Written task —
In the neural network code walkthrough, explain in one to three sentences why the constructor sets the number of input nodes to "ni + 1" rather than "ni".

Note: We need this when we run the backpropagation algorithm

# derivative of our sigmoid function, in terms of the output (i.e. y)
def dsigmoid(y):
    return y - y**2

Our neural networks class

When we first create a neural networks architecture, we need to know the number of inputs, number of hidden layers and number of outputs.

The weights have to be randomly initialized.

class MLP:
    def __init__(self, ni, nh, no):
        # number of input, hidden, and output nodes
        self.ni = ni + 1 # +1 for bias node
        self.nh = nh
        self.no = no

        # activations for nodes
        self.ai = [1.0]*self.ni
        self.ah = [1.0]*self.nh
        self.ao = [1.0]*self.no

        # create weights
        self.wi = makeMatrix(self.ni, self.nh)
        self.wo = makeMatrix(self.nh, self.no)

        # set them to random vaules
        self.wi = rand(-0.2, 0.2, size=self.wi.shape)
        self.wo = rand(-2.0, 2.0, size=self.wo.shape)

        # last change in weights for momentum   
        self.ci = makeMatrix(self.ni, self.nh)
        self.co = makeMatrix(self.nh, self.no)

Activation Function

def activate(self, inputs):

    if len(inputs) != self.ni-1:
        print(inputs)
        raise ValueError('wrong number of inputs')

    # input activations
    for i in range(self.ni-1):
        self.ai[i] = inputs[i]

    # hidden activations
    for j in range(self.nh):
        sum_h = 0.0
        for i in range(self.ni):
            sum_h += self.ai[i] * self.wi[i][j]
        self.ah[j] = sigmoid(sum_h)

    # output activations
    for k in range(self.no):
        sum_o = 0.0
        for j in range(self.nh):
            sum_o += self.ah[j] * self.wo[j][k]
        self.ao[k] = sigmoid(sum_o)

    return self.ao[:]

BackPropagation

def backPropagate(self, targets, N, M):

    if len(targets) != self.no:
        print(targets)
        raise ValueError('wrong number of target values')

    # calculate error terms for output
    output_deltas = np.zeros(self.no)
    for k in range(self.no):
        error = targets[k]-self.ao[k]
        output_deltas[k] = dsigmoid(self.ao[k]) * error

    # calculate error terms for hidden
    hidden_deltas = np.zeros(self.nh)

Material provided —
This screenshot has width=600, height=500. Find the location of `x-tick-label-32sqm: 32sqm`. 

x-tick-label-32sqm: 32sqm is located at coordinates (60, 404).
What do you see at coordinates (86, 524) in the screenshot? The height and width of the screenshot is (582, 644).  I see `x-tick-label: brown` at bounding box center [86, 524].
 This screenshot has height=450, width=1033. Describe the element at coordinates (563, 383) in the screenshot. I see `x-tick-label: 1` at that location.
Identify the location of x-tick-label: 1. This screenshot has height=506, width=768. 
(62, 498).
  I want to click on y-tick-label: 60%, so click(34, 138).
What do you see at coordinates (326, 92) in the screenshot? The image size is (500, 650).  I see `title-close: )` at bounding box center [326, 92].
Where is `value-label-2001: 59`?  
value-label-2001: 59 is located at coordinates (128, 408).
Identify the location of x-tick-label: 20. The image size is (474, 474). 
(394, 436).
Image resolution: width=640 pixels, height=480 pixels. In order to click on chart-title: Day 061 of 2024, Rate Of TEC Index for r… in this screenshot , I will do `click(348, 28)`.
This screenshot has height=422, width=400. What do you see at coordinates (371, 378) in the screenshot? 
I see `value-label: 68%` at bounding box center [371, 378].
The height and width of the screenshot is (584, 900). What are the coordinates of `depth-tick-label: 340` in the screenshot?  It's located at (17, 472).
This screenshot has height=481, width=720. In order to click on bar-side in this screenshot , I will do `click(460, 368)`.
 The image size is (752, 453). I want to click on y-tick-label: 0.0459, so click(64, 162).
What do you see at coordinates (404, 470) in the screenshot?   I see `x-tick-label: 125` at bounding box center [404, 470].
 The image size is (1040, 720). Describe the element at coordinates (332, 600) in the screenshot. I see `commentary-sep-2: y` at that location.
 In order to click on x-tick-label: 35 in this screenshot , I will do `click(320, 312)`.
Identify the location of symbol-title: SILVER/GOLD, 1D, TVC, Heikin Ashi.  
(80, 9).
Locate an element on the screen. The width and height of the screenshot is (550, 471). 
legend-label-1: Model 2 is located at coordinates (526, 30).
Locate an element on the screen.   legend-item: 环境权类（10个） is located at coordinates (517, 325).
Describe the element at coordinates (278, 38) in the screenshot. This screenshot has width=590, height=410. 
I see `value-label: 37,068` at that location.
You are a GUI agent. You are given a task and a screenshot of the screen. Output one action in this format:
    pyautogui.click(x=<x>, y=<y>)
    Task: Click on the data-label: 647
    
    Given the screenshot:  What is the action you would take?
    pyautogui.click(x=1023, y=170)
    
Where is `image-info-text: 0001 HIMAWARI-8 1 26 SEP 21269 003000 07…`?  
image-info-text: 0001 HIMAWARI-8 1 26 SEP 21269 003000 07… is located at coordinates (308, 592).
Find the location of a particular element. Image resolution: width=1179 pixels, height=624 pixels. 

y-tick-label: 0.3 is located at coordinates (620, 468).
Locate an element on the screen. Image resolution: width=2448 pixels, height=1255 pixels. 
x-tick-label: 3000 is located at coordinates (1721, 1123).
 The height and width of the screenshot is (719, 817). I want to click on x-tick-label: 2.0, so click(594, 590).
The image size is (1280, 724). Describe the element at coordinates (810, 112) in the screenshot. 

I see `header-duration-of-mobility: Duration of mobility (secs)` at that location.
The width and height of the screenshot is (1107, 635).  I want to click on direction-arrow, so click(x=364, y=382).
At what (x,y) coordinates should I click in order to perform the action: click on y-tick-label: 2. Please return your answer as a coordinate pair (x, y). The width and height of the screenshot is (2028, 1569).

Answer to the exercise —
The extra input node is a bias node. The comment on that line says "+1 for bias node."